Conditions favorisant la mise en œuvre des mesures d’atténuation, d’adaptation, de lutte contre la désertification et la dégradation des terres et la sécurité alimentaire
Une gouvernance intersectorielle et inclusive peut permettre l’adoption de politiques coordonnées qui favorisent une adaptation et une atténuation efficaces. Une gouvernance inclusive qui tient compte des droits des femmes et des peuples autochtones d’accès et d’utilisation des terres renforce le partage équitable des ressources foncières, favorise la sécurité alimentaire et accroît les connaissances existantes sur l’utilisation des terres.
Pour l’adaptation et l’atténuation dans l’ensemble du système alimentaire, des conditions favorables doivent être créées par le biais de politiques, de marchés, d’institutions et de gouvernance. En ce qui concerne l’adaptation, la résilience aux événements extrêmes croissants peut être assurée par des mécanismes de partage et de transfert des risques tels que les marchés de l’assurance et l’assurance météorologique indexée. « Les politiques de santé publique visant à améliorer la nutrition – telles que l’augmentation de sources de nourriture dans les marchés publics, les assurances médicales, les incitations financières et les campagnes de sensibilisation – peuvent potentiellement modifier la demande en nourriture, réduire les coûts des soins de santé et contribuer à réduire les émissions de GES. » Sans l’inclusion de réponses globales du système alimentaire dans des politiques plus larges en matière de changement climatique, les potentiels d’atténuation et d’adaptation évalués dans ce chapitre ne seront pas réalisés et la sécurité alimentaire sera mise en péril.
Une action coordonnée entre une série d’acteurs, notamment les entreprises, les consommateurs, les gestionnaires fonciers, les communautés autochtones et locales et les décideurs est nécessaire afin de créer les conditions propices à l’adoption d’options de réponse.

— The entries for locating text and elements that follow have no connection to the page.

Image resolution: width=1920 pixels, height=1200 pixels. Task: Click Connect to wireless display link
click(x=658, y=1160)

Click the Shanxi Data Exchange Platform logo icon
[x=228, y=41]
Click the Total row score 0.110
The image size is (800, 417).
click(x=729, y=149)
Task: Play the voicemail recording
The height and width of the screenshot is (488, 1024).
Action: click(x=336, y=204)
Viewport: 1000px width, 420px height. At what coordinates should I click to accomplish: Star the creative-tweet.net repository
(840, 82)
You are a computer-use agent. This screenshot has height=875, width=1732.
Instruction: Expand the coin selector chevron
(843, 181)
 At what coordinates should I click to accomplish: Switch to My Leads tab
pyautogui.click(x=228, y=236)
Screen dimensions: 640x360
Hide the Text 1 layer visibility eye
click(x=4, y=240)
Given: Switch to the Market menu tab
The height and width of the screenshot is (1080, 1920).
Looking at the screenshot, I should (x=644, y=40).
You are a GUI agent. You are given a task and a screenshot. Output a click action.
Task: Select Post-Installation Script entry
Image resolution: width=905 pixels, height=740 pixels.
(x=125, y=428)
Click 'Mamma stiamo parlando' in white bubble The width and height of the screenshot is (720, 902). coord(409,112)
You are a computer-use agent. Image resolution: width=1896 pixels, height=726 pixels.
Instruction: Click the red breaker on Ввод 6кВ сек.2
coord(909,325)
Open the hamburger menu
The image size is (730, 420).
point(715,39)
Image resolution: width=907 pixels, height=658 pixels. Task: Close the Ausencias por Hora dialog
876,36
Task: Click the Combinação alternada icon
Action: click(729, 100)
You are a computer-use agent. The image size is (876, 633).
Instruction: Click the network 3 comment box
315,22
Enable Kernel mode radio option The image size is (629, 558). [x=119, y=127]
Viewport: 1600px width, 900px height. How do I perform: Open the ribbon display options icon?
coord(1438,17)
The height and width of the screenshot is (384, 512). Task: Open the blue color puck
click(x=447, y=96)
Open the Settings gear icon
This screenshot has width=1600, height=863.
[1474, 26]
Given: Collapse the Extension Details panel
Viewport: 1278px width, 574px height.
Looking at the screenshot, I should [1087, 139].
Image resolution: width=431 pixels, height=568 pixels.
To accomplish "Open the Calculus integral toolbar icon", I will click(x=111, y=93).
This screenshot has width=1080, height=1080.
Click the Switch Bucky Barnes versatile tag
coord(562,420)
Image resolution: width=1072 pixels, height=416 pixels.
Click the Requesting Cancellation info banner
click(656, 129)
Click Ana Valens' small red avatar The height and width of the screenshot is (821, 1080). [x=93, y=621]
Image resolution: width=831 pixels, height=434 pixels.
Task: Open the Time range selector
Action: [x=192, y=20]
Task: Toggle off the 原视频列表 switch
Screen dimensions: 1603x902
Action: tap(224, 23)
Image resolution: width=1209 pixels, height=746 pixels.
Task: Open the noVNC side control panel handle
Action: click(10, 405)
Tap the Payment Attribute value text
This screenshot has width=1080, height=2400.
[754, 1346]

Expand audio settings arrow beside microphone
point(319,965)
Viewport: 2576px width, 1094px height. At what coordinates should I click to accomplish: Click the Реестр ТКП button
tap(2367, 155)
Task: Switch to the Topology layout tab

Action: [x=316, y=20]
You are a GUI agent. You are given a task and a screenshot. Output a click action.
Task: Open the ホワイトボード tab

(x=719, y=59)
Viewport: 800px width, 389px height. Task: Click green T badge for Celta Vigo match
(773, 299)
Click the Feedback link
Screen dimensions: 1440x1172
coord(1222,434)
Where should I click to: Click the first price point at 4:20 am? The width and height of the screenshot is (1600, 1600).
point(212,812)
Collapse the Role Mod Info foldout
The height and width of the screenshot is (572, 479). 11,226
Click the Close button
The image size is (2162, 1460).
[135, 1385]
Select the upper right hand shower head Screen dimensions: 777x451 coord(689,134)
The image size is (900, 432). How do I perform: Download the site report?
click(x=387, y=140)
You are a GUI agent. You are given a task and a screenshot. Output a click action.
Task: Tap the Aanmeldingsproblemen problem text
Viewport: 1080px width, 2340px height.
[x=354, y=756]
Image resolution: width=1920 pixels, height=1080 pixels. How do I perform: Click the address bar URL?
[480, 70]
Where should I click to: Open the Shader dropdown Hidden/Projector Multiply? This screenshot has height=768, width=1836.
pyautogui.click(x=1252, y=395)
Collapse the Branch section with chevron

« L’amélioration des capacités, de l’accès aux services climatiques (y compris les systèmes d’alerte rapide au niveau local) et l’utilisation accrue des technologies de télédétection sont des investissements à haut rendement pour permettre des mesures efficaces d’adaptation et d’atténuation qui aident à lutter contre la désertification. » Des services climatiques fiables, opportuns et pertinents pour la désertification peuvent contribuer à l’élaboration d’options d’adaptation et d’atténuation appropriées pour réduire l’impact de la désertification sur les systèmes humains et naturels, avec des estimations quantitatives indiquant que chaque dollar investi dans le renforcement des services hydrométéorologiques et d’alerte rapide dans les pays en développement peut générer entre 4 et 35 dollars. Les connaissances et la circulation des connaissances sur la désertification sont actuellement fragmentées. L’amélioration de l’échange et du partage des connaissances et des données permettra d’accroître l’efficacité des efforts visant à atteindre la neutralité en matière de dégradation des terres. L’utilisation accrue de l’information de télédétection pour la collecte de données aide à mesurer les progrès vers la neutralité de la dégradation des terres.